WOW! also offers no-contract plans. Unfortunately, they do charge more for these kinds of plans but that makes sense. If you decide to get a contract in order to pay a lower price, you'll be paying for WOW! for the next two years.
That's a fairly long time. So before you make a decision, consider using their 30-day money-back guarantee to test it out for yourself.
Rise Broadband provides its customers with a fixed wireless internet service. This is a popular alternative to DSL and cable providers.
In order to provide internet wirelessly, an access tower in your area beams the connection to an antenna that's been installed on your roof. The internet is then distributed throughout your house via a Wi-Fi router.
In rural areas, many people really can only choose between Rise Broadband and HughesNet. A benefit of Rise is that they tend to offer more data for less money.
While Viasat (formerly known as Exede) may seem a lot more expensive than cable and fiber internet plans, it's more or less the same as satellite internet plans. One thing to know about Viasat is that after you sign up for one of their plans, they will likely raise the price on you three months later.
With that said though, Viasat tends to charge less per megabit per second than HughesNet does. So unless you're satisfied with HughesNet’s low data caps and 25 Mbps, Viasat is likely going to offer you a better deal.
While 25 Mbps may be enough to stream HD films, it won't be enough to stream and handle other connected devices that are also trying to use the internet. The more devices that are being used, the faster speeds and more data you'll need.
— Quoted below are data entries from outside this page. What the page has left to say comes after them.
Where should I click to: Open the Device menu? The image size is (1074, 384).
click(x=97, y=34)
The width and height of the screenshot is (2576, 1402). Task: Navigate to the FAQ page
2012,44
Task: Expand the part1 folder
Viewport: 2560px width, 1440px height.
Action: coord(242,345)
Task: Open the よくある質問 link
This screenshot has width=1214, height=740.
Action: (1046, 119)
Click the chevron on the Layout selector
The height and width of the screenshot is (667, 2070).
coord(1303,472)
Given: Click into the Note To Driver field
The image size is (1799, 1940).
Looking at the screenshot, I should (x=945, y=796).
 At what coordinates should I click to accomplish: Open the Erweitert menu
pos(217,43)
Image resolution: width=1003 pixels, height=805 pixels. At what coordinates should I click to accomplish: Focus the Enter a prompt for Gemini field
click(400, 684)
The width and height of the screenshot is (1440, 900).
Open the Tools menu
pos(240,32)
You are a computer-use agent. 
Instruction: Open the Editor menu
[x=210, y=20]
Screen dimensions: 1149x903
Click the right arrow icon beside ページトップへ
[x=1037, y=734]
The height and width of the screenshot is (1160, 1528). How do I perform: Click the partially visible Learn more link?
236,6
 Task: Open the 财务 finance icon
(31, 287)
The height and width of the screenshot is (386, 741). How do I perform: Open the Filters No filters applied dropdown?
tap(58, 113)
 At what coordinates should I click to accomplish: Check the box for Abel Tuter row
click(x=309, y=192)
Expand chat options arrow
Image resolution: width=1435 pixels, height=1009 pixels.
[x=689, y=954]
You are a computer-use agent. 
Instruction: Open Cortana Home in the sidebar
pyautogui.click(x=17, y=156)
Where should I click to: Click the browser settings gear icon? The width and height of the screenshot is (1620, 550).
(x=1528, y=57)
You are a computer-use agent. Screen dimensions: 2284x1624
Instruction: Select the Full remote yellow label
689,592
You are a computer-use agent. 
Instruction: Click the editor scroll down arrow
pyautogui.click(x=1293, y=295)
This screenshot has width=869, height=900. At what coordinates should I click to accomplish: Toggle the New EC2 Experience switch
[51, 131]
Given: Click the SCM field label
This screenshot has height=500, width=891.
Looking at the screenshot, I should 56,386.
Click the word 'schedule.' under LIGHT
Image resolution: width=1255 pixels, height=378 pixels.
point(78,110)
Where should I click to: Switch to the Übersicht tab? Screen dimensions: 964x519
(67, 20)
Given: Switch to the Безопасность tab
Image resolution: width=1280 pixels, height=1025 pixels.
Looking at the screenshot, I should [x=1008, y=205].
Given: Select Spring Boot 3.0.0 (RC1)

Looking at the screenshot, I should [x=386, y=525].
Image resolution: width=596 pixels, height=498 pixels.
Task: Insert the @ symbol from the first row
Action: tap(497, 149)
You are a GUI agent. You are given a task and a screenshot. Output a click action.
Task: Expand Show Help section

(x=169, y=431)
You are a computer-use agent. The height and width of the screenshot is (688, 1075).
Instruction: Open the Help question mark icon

While MetroNet does offer some TV and phone services, they're clearly putting all of their attention on delivering the best internet they possibly can. This company offers quick fiber internet connections at good prices. They don't have data caps and they offer great service.
MetroNet is one of the smallest ISPs around but their Gigabit offerings are quite large. Gamers and heavy streamers will appreciate the fact that none of their plans come with data caps. And their internet-only packages come with either 100, 200, 500, or 1,000 Mbps.
Cox has a plan for just about everyone out there. And their prices are fair so you'll get what you pay for. And for people who don't need super-fast speeds, Cox can be a sensible and reliable option.
The internet service provided by Cox starts at 10 Mbps for $30 per month. And for $40 per month, you'll get 30 Mbps.
But you don't have to stop there. Their 150 Mbps and 300 Mbps plans will likely get any job done. But if that's not enough for you, then why not go all the way up to their 1,000 Mbps plan?
As you get higher up, their prices stop being as competitive. But for those who are looking for simple and reliable internet at great prices, you should definitely consider Cox.
Optimum might not seem all that great at first glance. Their speeds max out at 400 Mbps for example. But their features like no-contract packages, unlimited data, and Price for Life guarantee on their 400 Mbps plan are all worth checking out.
When you combine Optimum's no-contract policy with their Price for Life guarantee, you end up with a great choice for anyone who doesn't like being tied down to one package. This is especially useful for renters and college students.
It's worth pointing out that Optimum only offers two internet plans. Those two plans provide either 300 Mbps or 400 Mbps. While those plans aren't very flexible, they're still great speeds for the majority of internet users out there.
For those who want a wired connection in a rural area, Windstream could be just what you're looking for. While they've had a rocky history, including a recent bankruptcy, the company has since been able to create a growing and strong network connection that stretches from southern Texas to the Canadian border.
While satellite internet can be convenient if you're really out in the country, DSL runs through your phone line and can provide you with higher data caps and internet speeds. And in some areas, Windstream has even set up fiber optic internet.
While Windstream's plans are no-contract, they're not Price for Life, so they can go up at any time.